Yes, at one point I ran my own prosody jabber/xmpp server and regularly chatted through it with friends who were gchat users. Even had presence (idle , busy, etc) support! It worked amazingly.
First they killed federation, then they killed xmpp support entirely.
- XMPP clients usually suck in that area, in my opinion.
what do you use for irc? at least irssi and adium do irc and xmpp, i'm sure others do too.
If someone with high profile (GTalk? Facebook Chat?) would build a product based on this protocol, it would boost the adoption tremendously. On the other hand, as I stated a couple of days earlier in another XMPP discussion: As long as Google or Facebook are not supporting federation, they are not really supporting the core feature of XMPP in my book.
huh? google chat does have xmpp federation. i run my own jabber server and talk to a bunch of people that use google chat through the web interface or a jabber client.
I don't use XMPP since the Google talk era, how are the available servers nowadays? Does they support federation, meaning that users from different servers can talk to each other?
Are we talking about the same thing? XMPP federation? If I've got an account on jabber.org or run ejabberd on my domain, I can add you@yourGAppsDomain.com as buddy, see your presence and can message you, without caring about the server your account is local to?
Yeah I remember this! I used to use it with pidgin, as I mentioned in another comment on this thread.
Google talk used to use xmpp as well back in the good old days, and there's maybe even some more!
It'd be nice if open source projects where to culturally make it a norm to use xmpp instead of slack, discord, and the like, sort of how everything used to be run over IRC in the even better old days!
Although most of my friends prefer Matrix these days, XMPP is still my favorite way of chatting. You can easily run your own Prosody instance [1] on a $5/month VPS and have a very modern chat experience - offline messages, syncing between devices, OMEMO end-to-end encryption, group chats, push notifications, HTTP file upload, etc. My wife and I use it for all our communications.
There are some great clients for Android [2], iOS [3] and Linux/Windows [4] that support all the modern XEPs. Sadly, there aren't any mature, actively developed clients for OS X that I've found. Adium is pretty much abandoned. Monal is in active development though and seems promising.
It's so nice to use an open protocol with native clients. Most other self-hosted chat solutions require electron apps, which can be painful to use unless you have top of the line hardware.
Isn't XMPP the base of all major chat services?
I used my own client (Psi+) for a while with Facebook chat but since I no longer use Facebook I don't know if that still works. Too bad none of them support federation any longer.
Google Talk/Hangouts still uses XMPP and I use that right now.
XMPP was actually fairly successful. It was just embraced, extended, and extinguished by the major companies that provided services using it. Google, Facebook, and Atlassian all used XMPP for their chat clients. You could freely interact with all of their chat solutions using XMPP clients. XMPP support for each one of them went away one by one.

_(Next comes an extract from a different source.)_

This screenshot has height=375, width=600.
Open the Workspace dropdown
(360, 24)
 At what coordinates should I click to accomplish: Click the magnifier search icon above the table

The environment outside of major providers was (it definitely is) kind of janky. If you can set up a server application it's not hard but it's not exactly easy to get started, or get people on it without handholding (from my own experience).
You got my upvote and I stated elsewhere in this thread that I'm currently upgrading my xmpp server (to the unreleased 0.10 version of prosody).
But let's be honest: xmpp is still not there. To have something comparable to what these clients offer you need a good number of extensions, notably (ymmv)
- Message carbons (i.e. a message reaches all online devices)
- Stream management (because without it, people are going to consider xmpp broken. "It loses my messages")
- MAM (for shared archives between clients/devices, the reason for me upgrading to an unstable server now)
Given that one of these isn't even (widely) available so far, I'd say xmpp is in a bad position. I love the idea. But it's hard to imagine that it can gain traction right now, given that the 'only' thing it has to offer against all the other systems is federation. I care about that. But .. most don't.
There’s a good many public XMPP servers, or you could run one for yourself and your friends (I recommend Prosody, it works pretty much out of the box for that use case). If they have any XMPP client on any server, you can talk to them.
Jabber core protocol (XMPP) is kinda like SMTP. It deals with transmission of messages between two peers. Just like with SMTP, you can federate servers, so they can exchange messages between each other.
And the similarities don't end here. XMPP doesn't have built-in support for encryption (apart from the basic TLS encryption for the transport layer), it doesn't have support for message archiving and chat history syncing, there is no support for group chats, and so on.
A lot of this functionality is added as extensions (e.g. group chats are XEP-045), but this simply caused a lot of fragmentation in the ecosystem. So you could never rely on your client (or server) interoperating with other clients properly.
Audio calls and video also never really worked well. Google tried to push them by releasing libjingle in 2006 (!!!) but it was kinda ignored by everyone.
Google wave only used XMPP for federation. It was a nightmare to deploy and we never got it working reliably. Different jabber servers all had different quirks or implemented subsets of the XMPP extension spec.
The client-server protocol was simply JSON. XMPP was not involved. (Well, we translated protobuf messages to JSON, so it was ugly JSON, but still JSON).
First they killed federation, then they killed xmpp support entirely.